Nous devrions nous aussi faire partie de la société

Sönne lors d'un atelier du Croisement des savoirs au Centre national, 2021

Sönne lors d’un atelier du Croisement des savoirs au Centre national, 2021

Lorsque j’ai accepté il y a trois ans de participer en tant que militante d’ATD Quart Monde au projet «Pauvreté – Identité – Société», je ne savais pas ce qui m’attendait ni comment je pouvais concrètement y contribuer. Très vite, j’ai fait la connaissance de personnes qui se trouvaient dans une situation semblable à la mienne. Je ne me suis donc pas sentie seule. Chacun et chacune avait son propre vécu. Cela a favorisé la cohésion et j’ai gagné en assurance. Ainsi j’ai pu m’impliquer de plus en plus et beaucoup apprendre.

Notre voix a été écoutée

Réalisées au Centre national de Treyvaux ou en ligne sur Zoom, les réunions avec les scientifiques et les professionnel·le·s du domaine social ont été très instructives, mais aussi éprouvantes.
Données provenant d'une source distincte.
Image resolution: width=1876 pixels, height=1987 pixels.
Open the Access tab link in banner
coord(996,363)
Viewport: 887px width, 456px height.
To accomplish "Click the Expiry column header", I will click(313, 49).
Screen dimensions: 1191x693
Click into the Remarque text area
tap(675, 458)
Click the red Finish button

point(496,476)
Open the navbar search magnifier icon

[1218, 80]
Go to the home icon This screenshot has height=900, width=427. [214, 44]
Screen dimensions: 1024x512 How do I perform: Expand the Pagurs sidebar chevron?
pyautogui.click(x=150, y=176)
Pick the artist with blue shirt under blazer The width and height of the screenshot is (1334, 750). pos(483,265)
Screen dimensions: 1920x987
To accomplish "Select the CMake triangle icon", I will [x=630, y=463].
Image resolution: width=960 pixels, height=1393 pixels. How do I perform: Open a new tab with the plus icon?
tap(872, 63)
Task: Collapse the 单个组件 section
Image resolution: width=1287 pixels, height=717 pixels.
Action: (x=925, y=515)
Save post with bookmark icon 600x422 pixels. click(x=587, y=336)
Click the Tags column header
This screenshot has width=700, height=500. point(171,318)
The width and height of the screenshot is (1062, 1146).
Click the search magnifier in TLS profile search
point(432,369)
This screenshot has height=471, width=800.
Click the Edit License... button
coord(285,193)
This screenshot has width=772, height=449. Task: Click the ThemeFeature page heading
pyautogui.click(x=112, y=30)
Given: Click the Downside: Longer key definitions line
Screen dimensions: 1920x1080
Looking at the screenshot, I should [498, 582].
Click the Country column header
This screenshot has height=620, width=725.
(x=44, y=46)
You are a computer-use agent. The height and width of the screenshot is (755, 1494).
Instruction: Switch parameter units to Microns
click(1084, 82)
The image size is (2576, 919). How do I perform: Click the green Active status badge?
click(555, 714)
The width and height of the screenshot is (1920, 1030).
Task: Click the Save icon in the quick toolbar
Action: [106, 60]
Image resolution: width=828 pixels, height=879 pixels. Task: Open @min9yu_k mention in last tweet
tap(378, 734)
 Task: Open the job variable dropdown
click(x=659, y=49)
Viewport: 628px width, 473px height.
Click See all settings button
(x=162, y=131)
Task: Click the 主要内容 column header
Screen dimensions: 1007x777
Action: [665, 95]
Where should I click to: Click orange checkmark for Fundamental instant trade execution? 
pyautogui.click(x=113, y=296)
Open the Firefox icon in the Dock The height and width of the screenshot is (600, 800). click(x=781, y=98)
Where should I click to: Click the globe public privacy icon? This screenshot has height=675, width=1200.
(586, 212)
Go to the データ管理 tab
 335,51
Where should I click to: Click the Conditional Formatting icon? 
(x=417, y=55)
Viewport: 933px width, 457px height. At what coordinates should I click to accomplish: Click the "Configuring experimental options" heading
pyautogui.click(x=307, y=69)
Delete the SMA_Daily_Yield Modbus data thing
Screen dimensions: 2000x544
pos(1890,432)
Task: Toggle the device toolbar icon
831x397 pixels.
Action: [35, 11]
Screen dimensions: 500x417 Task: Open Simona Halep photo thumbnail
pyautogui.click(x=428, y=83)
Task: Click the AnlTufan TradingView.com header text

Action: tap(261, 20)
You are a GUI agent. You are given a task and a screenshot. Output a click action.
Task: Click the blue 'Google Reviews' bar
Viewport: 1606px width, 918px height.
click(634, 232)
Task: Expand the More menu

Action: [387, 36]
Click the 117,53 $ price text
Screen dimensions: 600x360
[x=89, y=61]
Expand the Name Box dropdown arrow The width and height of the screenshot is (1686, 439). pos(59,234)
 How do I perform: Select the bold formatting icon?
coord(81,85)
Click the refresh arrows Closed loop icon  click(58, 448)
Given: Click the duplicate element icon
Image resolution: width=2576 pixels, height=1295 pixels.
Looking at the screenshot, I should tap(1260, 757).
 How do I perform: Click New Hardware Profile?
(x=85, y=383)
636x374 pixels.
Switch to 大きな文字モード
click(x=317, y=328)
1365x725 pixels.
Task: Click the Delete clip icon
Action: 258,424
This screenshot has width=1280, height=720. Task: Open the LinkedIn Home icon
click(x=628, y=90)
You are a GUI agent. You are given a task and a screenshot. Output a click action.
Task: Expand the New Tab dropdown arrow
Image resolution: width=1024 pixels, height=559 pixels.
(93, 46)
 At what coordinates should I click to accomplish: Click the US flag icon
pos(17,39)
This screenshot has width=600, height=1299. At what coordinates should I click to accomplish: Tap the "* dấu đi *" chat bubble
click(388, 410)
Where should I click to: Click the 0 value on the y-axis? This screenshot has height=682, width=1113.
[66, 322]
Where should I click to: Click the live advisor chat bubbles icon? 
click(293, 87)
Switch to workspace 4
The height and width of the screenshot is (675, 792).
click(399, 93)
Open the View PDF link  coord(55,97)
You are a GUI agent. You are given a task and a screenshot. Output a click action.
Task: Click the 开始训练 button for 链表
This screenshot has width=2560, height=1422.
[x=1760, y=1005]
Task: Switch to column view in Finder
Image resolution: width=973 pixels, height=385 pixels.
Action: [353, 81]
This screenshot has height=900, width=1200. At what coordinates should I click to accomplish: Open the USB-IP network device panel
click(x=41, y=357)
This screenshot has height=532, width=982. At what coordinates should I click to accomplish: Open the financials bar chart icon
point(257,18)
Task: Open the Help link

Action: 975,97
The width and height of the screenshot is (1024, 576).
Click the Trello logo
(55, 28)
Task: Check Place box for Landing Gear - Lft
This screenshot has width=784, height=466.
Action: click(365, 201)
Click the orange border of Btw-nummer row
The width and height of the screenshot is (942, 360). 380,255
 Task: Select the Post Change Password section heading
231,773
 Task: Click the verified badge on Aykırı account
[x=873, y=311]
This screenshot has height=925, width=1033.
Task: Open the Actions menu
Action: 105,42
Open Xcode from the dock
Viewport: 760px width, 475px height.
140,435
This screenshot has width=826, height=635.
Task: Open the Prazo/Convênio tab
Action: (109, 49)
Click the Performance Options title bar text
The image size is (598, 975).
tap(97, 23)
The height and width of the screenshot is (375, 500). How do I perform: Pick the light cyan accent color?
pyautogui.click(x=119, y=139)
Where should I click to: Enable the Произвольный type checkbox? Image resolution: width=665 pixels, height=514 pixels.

J’ai dû bien réfléchir, être très concentrée et dans un premier temps assimiler les informations. Il m’est arrivé de ne pas comprendre ce que disaient les scientifiques et d’avoir besoin d’explications. Mais autant les scientifiques que les professionnel·le·s ont été à notre écoute et les discussions ont été franches.

Un thème important pour moi était l’empathie des institutions envers les personnes en situation de pauvreté, ainsi qu’une meilleure coopération entre ces personnes et les institutions, et entre les institutions elles-mêmes.

J’ai été particulièrement sensible aux déclarations selon lesquelles les travailleurs et travailleuses sociales et les médecins feront désormais preuve d’une plus grande compassion dans leur travail d’accompagnement – même si les services sociaux ne disposent que d’une marge de manœuvre très étroite lorsqu’il s’agit de soutenir une personne en situation de pauvreté.

Il faut un changement radical

Pour moi, il est clair que quelque chose doit changer radicalement dans le regard que porte la société sur notre situation. 

Je pense surtout que certains jugements doivent évoluer et que la société doit développer plus d’empathie à notre égard. 

C’est un aspect qui doit être abordé dans la formation des travailleurs et travailleuses sociales. Il faut aussi que nos points de vue soient davantage pris en compte.

Bien sûr, il ne suffira pas que l’aide sociale ou l’AI montrent plus de compassion pour que nous sortions de la pauvreté. Mais on aura alors encore plus la volonté et le courage de faire quelque chose.

Pour moi et pour ma mère, c’était quelque chose de normal

Pour qui a vécu la pauvreté de génération en génération, ce n’est pas nouveau. On l’accepte tout simplement. Pour moi et pour ma mère, c’était normal. Nous n’avons jamais connu et ne connaissons pas autre chose. Lorsque je suis moi-même devenue sans-abri, je me suis éloignée de mes ami·e·s, de tout le monde. Je me sentais à la merci du pouvoir des institutions. On est rabaissé·e, intimidé·e. On n’ose plus dire quoi que ce soit ni même faire valoir ses droits. La conséquence, c’est l’isolement. Cela ne devrait pas arriver. Nous devrions faire partie de la société comme tout le monde. Et mon espoir est que le projet «Pauvreté – Identité – Société» y contribue.